> **Problem**
Transcribe the listing exactly; drop the images.

> **Records for the task**
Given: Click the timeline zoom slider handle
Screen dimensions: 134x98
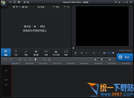Looking at the screenshot, I should [x=102, y=60].
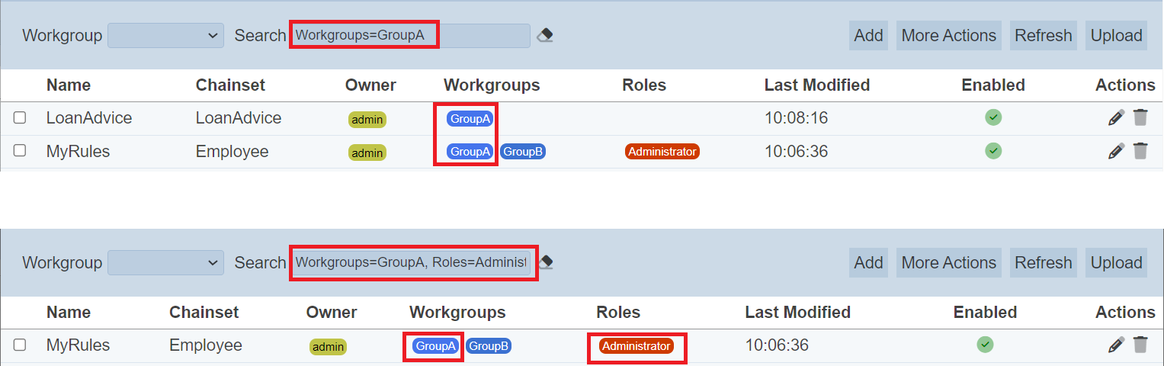Edit the LoanAdvice rule with pencil icon

click(x=1116, y=117)
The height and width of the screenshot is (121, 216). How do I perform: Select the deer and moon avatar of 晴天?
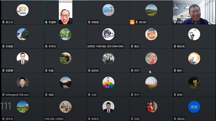point(194,59)
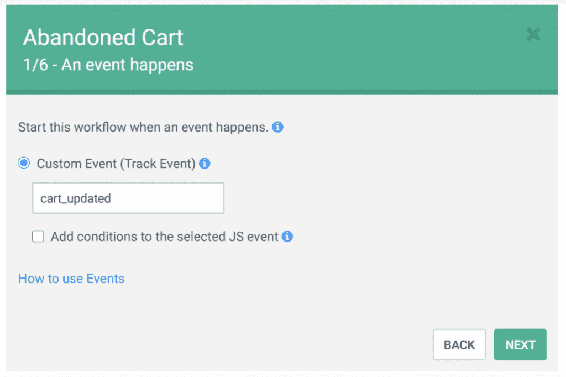566x377 pixels.
Task: Close the Abandoned Cart dialog
Action: pyautogui.click(x=533, y=34)
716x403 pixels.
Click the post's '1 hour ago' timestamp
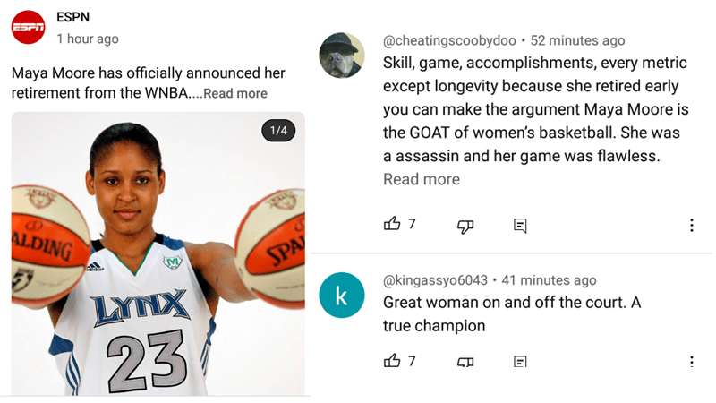pos(87,39)
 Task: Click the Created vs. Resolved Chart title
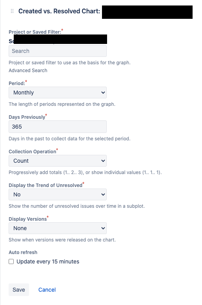[x=59, y=11]
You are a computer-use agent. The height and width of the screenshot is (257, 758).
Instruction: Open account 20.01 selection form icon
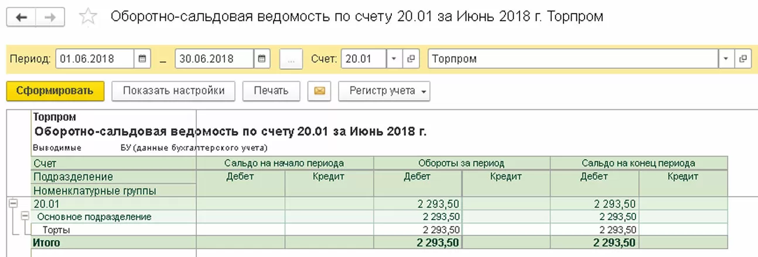[411, 59]
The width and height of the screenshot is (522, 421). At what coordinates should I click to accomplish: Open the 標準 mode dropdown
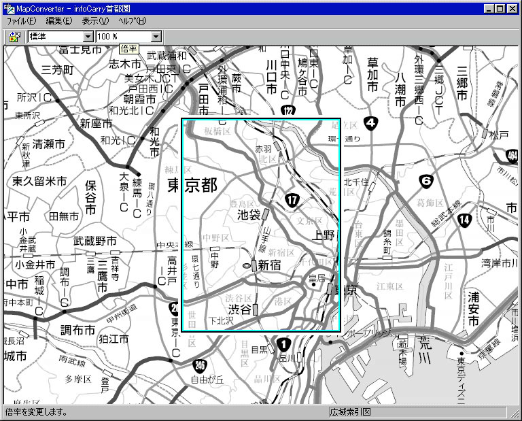pyautogui.click(x=88, y=37)
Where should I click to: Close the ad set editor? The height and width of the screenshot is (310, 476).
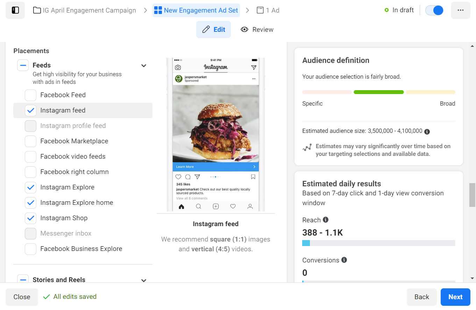(x=22, y=297)
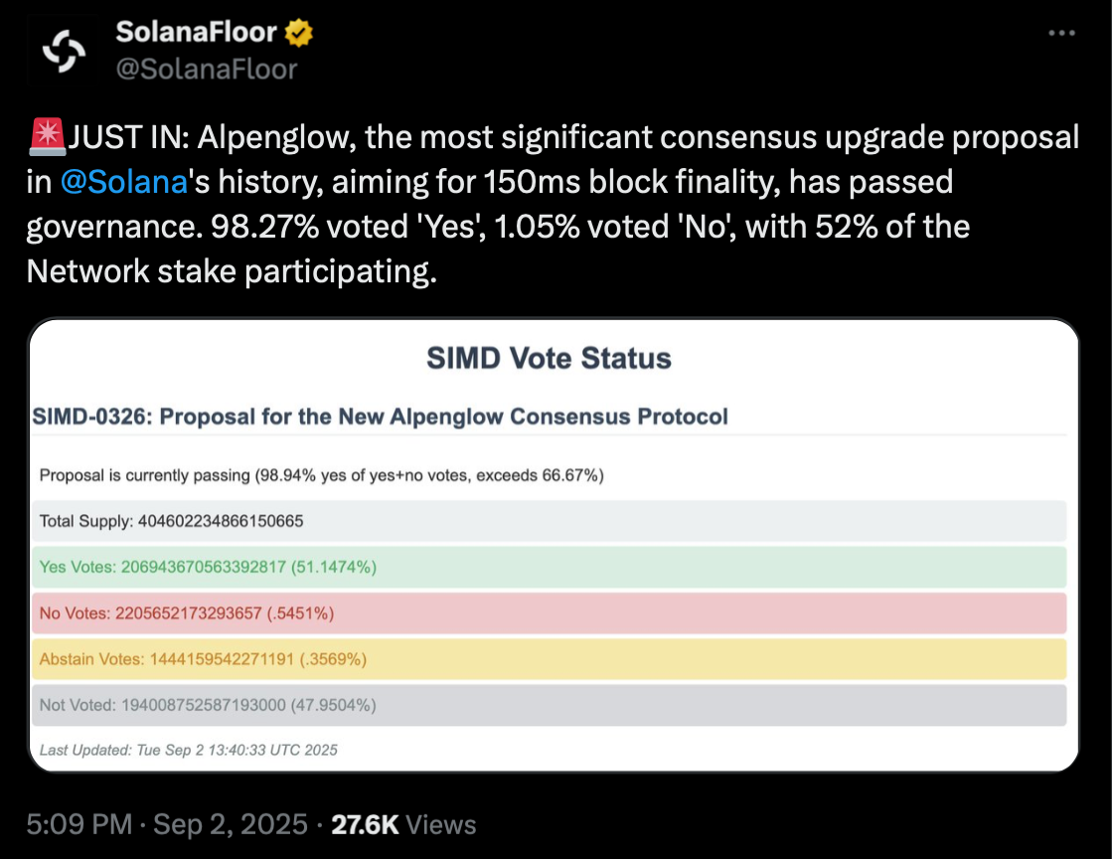Click the Sep 2, 2025 date
The image size is (1112, 859).
point(231,824)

> **Reply**
Given: Click the timeline zoom slider handle
Screen dimensions: 134x98
Looking at the screenshot, I should [x=102, y=60].
Edit the LoanAdvice rule with pencil icon

click(x=1116, y=117)
The height and width of the screenshot is (121, 216). How do I perform: Select the deer and moon avatar of 晴天?
point(194,59)
566x377 pixels.
Task: Close the Abandoned Cart dialog
Action: pyautogui.click(x=533, y=34)
716x403 pixels.
Click the post's '1 hour ago' timestamp
pos(87,39)
 Task: Click the Created vs. Resolved Chart title
[x=59, y=11]
You are a computer-use agent. The height and width of the screenshot is (257, 758).
Instruction: Open account 20.01 selection form icon
[411, 59]
The width and height of the screenshot is (522, 421). At what coordinates should I click to accomplish: Open the 標準 mode dropdown
pyautogui.click(x=88, y=37)
Where should I click to: Close the ad set editor? The height and width of the screenshot is (310, 476).
(x=22, y=297)
Click the Sep 2, 2025 date
The image size is (1112, 859).
point(231,824)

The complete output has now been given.